> _Available data_

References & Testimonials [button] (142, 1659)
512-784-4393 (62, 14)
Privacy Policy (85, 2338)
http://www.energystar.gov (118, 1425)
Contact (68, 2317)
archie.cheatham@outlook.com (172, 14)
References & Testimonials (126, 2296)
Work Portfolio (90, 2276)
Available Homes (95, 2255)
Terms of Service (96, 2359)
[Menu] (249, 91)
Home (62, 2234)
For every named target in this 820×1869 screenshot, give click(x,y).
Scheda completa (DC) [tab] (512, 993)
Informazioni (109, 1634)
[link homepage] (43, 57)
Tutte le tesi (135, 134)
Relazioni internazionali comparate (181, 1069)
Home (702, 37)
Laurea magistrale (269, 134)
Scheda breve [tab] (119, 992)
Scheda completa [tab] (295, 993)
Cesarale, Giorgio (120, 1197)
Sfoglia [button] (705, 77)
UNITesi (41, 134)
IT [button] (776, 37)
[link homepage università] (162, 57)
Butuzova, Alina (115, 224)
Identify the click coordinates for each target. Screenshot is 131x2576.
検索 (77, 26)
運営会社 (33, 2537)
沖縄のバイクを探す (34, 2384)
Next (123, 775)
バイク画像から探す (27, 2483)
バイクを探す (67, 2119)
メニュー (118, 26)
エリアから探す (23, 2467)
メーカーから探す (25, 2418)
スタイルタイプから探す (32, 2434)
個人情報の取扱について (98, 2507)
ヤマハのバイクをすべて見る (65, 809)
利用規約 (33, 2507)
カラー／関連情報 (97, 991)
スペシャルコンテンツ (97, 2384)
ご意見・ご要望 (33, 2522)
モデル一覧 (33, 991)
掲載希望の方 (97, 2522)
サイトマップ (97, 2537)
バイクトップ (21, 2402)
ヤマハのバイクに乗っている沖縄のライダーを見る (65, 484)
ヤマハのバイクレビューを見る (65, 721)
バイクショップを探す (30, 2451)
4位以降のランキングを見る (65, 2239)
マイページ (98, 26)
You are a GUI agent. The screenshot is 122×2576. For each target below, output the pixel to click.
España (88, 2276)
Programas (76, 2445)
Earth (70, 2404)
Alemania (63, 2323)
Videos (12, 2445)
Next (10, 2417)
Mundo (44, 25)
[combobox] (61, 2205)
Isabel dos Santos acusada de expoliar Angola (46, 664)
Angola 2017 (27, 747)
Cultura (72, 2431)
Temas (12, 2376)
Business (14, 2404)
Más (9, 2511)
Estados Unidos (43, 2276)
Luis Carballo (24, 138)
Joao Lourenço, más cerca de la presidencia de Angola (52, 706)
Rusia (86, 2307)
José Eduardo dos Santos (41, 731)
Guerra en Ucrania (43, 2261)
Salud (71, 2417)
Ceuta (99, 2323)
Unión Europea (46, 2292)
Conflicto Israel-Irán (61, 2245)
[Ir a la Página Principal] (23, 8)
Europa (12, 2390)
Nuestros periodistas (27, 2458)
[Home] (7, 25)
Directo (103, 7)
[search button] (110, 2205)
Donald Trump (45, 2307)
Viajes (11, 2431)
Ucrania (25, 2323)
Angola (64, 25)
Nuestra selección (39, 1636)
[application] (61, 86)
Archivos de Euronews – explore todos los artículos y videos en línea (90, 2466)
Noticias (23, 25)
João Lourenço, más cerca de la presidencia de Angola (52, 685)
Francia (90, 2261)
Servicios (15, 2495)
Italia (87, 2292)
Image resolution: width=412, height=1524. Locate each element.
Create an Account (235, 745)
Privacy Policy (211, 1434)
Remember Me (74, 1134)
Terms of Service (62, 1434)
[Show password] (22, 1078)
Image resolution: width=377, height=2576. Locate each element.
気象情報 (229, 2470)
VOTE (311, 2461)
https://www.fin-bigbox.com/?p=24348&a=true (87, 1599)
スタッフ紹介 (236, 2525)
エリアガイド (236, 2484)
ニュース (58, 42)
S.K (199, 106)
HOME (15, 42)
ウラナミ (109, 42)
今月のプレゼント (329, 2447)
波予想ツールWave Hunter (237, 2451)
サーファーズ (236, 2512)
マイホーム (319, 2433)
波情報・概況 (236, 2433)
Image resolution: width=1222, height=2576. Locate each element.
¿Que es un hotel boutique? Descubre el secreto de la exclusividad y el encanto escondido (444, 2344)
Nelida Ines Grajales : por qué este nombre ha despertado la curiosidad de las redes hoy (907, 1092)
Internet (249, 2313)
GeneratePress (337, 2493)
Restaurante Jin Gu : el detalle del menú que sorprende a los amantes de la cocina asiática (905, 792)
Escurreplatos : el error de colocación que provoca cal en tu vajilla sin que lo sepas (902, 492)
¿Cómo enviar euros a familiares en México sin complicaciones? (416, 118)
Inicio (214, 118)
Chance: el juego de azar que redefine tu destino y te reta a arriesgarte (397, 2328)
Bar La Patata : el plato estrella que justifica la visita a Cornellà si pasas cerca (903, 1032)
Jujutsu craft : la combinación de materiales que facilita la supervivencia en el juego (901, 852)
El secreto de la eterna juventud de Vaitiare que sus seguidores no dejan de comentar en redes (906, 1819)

> _Task to carry out_
Using the entries above, output exactly the lines between the line holding "カラー／関連情報 (97, 991)" and the line holding "Remember Me (74, 1134)", end lines included, and nothing more.

> _Task output_
カラー／関連情報 (97, 991)
スペシャルコンテンツ (97, 2384)
ご意見・ご要望 (33, 2522)
モデル一覧 (33, 991)
掲載希望の方 (97, 2522)
サイトマップ (97, 2537)
バイクトップ (21, 2402)
ヤマハのバイクに乗っている沖縄のライダーを見る (65, 484)
ヤマハのバイクレビューを見る (65, 721)
バイクショップを探す (30, 2451)
4位以降のランキングを見る (65, 2239)
マイページ (98, 26)
You are a GUI agent. The screenshot is 122×2576. For each target below, output the pixel to click.
España (88, 2276)
Programas (76, 2445)
Earth (70, 2404)
Alemania (63, 2323)
Videos (12, 2445)
Next (10, 2417)
Mundo (44, 25)
[combobox] (61, 2205)
Isabel dos Santos acusada de expoliar Angola (46, 664)
Angola 2017 (27, 747)
Cultura (72, 2431)
Temas (12, 2376)
Business (14, 2404)
Más (9, 2511)
Estados Unidos (43, 2276)
Luis Carballo (24, 138)
Joao Lourenço, más cerca de la presidencia de Angola (52, 706)
Rusia (86, 2307)
José Eduardo dos Santos (41, 731)
Guerra en Ucrania (43, 2261)
Salud (71, 2417)
Ceuta (99, 2323)
Unión Europea (46, 2292)
Conflicto Israel-Irán (61, 2245)
[Ir a la Página Principal] (23, 8)
Europa (12, 2390)
Nuestros periodistas (27, 2458)
[Home] (7, 25)
Directo (103, 7)
[search button] (110, 2205)
Donald Trump (45, 2307)
Viajes (11, 2431)
Ucrania (25, 2323)
Angola (64, 25)
Nuestra selección (39, 1636)
[application] (61, 86)
Archivos de Euronews – explore todos los artículos y videos en línea (90, 2466)
Noticias (23, 25)
João Lourenço, más cerca de la presidencia de Angola (52, 685)
Francia (90, 2261)
Servicios (15, 2495)
Italia (87, 2292)
Image resolution: width=412, height=1524. Locate each element.
Create an Account (235, 745)
Privacy Policy (211, 1434)
Remember Me (74, 1134)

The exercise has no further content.